PROBLEM REQUIREMENTS —
Show each line of the items below that contains the word "project". Case counts.
---
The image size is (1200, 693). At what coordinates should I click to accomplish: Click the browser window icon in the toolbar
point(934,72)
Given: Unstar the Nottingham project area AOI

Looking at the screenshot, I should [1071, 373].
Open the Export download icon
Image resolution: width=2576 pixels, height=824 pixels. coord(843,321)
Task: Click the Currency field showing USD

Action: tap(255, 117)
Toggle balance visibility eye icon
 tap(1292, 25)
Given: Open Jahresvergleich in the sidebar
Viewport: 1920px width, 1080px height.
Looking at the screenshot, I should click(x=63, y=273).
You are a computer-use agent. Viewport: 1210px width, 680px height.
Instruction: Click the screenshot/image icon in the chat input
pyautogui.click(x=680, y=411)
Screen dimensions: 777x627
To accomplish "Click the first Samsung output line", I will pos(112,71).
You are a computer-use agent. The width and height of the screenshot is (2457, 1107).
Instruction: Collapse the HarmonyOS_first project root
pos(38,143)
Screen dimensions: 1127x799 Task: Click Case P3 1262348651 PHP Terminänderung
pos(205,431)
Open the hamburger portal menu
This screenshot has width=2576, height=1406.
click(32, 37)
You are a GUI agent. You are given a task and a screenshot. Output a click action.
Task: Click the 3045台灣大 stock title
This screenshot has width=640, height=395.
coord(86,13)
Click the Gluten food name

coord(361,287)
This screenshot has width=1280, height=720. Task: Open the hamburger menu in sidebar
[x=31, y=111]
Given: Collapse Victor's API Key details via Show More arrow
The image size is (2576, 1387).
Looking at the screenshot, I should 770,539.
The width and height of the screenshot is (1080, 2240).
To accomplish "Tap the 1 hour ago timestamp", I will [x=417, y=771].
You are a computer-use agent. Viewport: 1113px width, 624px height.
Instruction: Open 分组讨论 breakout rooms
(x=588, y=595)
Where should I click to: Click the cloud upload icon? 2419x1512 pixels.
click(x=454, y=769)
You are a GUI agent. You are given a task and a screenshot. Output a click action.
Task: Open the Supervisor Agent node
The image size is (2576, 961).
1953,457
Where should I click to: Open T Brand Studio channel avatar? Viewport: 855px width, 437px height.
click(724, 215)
---
COMPLETED EXERCISE —
Given: Unstar the Nottingham project area AOI
Instruction: Collapse the HarmonyOS_first project root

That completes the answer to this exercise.